▶ _Enunciado de la tarea_:
Responda, a partir del fragmento sobre Mohammed Ali, las siguientes preguntas:
1. ¿Con qué político se compara a Mohammed Ali por el uso de tres sinónimos para comunicar?
2. ¿Qué pregunta le hacía siempre a su madre quien narra el segundo párrafo, antes de mencionar a Jesús?
3. ¿Dónde vivía el Presidente, según la última oración del fragmento?

▶ _Fragmento_:

/---

Mohammed Ali no usó tres sinónimos para comunicar, como Piñera. No aprendió ninguna lección de comunicación en Harvard. Solo unió el rito, el mito y la disputa política. Tuvo la valentía de estar a contracorriente y de luchar por la justicia. Y siempre entendió que la acción con sentido está hecha no solo de lo que se gana, no solo de la fuerza, sino que también del arte del reposo y el retiro.

Siempre le preguntaba a mi madre: ¿Por qué todo lo bueno es blanco? ¿Por qué Jesús es blanco? ¿Por qué en la última cena son todos blancos? ¿Por qué los ángeles, el papa y la virgen son blancos? Mamá, le preguntaba: ¿Cuando morimos vamos al cielo? Por supuesto, me decía. ¿Y por qué no hay negros en el cielo? ¿O es que los negros estamos tomando las fotos de los ángeles blancos? O quizás mientras los blancos están en el cielo, los negros estamos en la cocina preparando leche con miel. Y yo me preguntaba por qué tendría que morir para ir al cielo y por qué no podía tener ahora una casa bonita, por qué no podía tener ahora un filete de deliciosa carne. ¿Por qué Tarzán, el rey de la jungla, era blanco? Y el blanco está ahí y puede hablar con los animales, pero los negros que están en África y llevan miles de años no pueden hablar con los animales. Esas preguntas me hacía. ¿Por qué Miss Estados Unidos siempre es blanca? ¿Por qué las mujeres lindas deben ser blancas? ¿Y por qué la tarta del cielo es blanca y la de chocolate es la tarta del diablo? Siempre me lo pregunté, por qué todo es blanco. Y, claro, el Presidente vivía en la Casa Blanca.

\---

▶ _Registros del conjunto_:
/---

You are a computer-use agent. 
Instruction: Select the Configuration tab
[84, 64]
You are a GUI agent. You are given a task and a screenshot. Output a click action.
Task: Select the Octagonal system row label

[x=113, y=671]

\---
/---

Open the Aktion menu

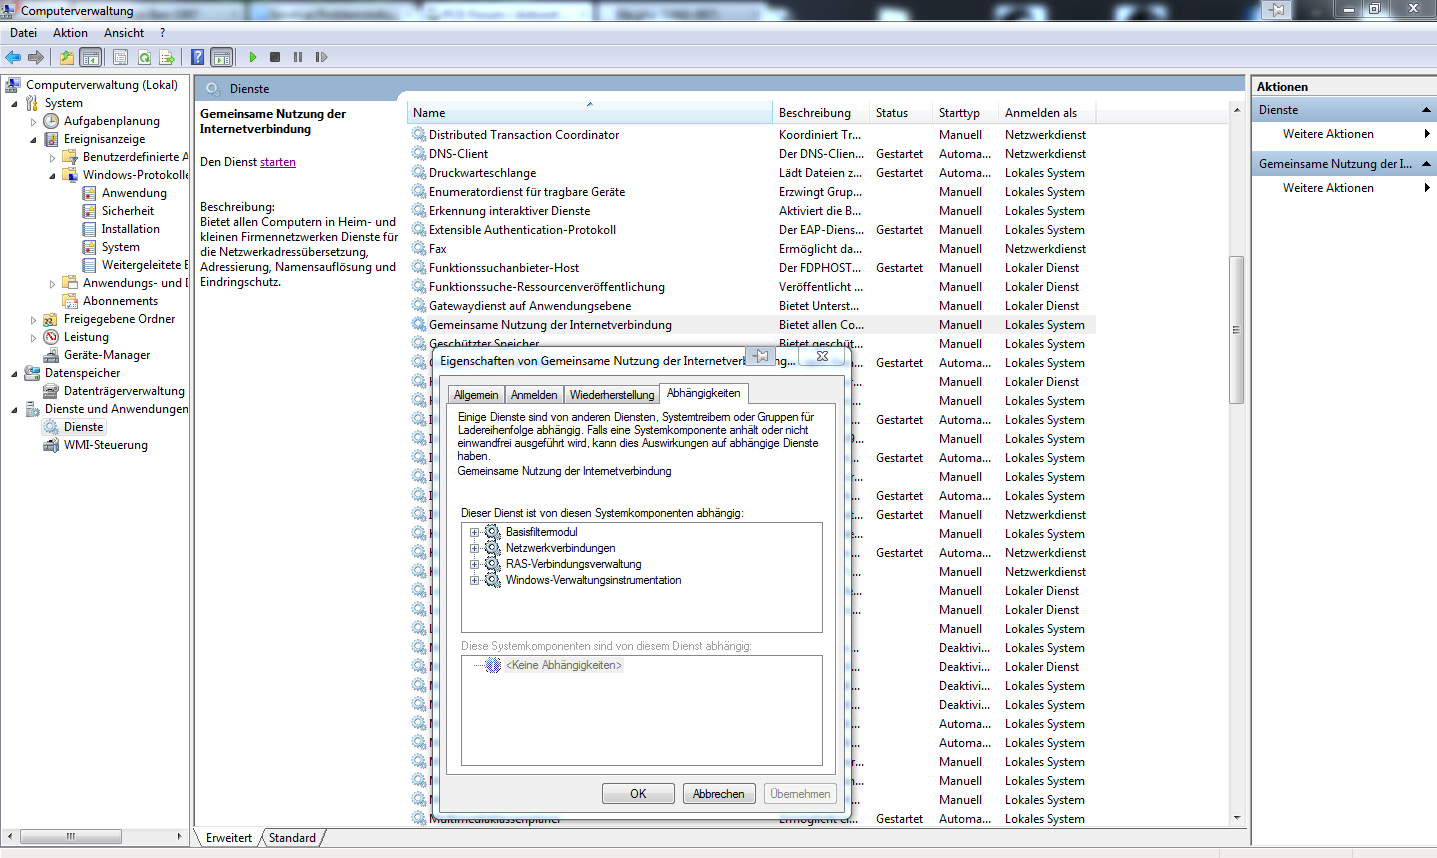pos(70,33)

\---
/---

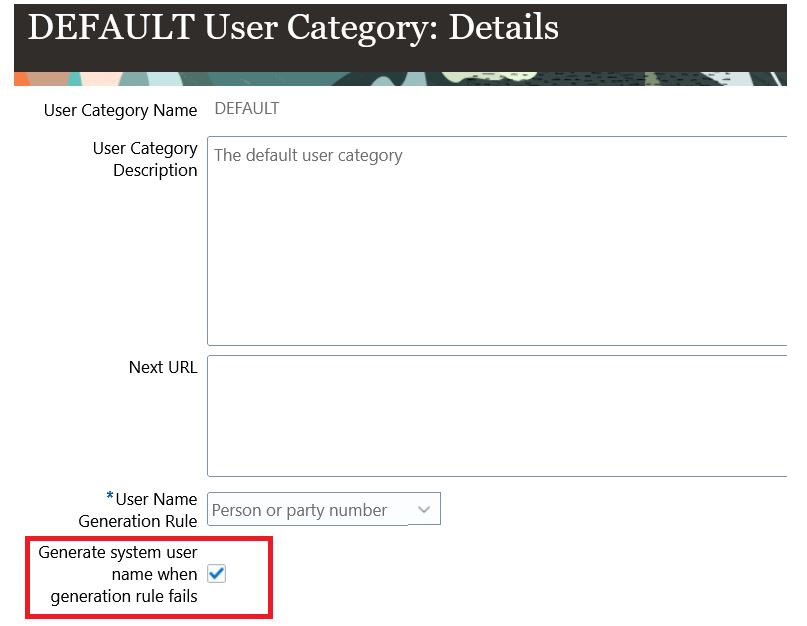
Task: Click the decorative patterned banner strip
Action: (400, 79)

\---

▶ _Respuesta_:
1. Con Piñera.
2. «¿Por qué todo lo bueno es blanco?»
3. En la Casa Blanca.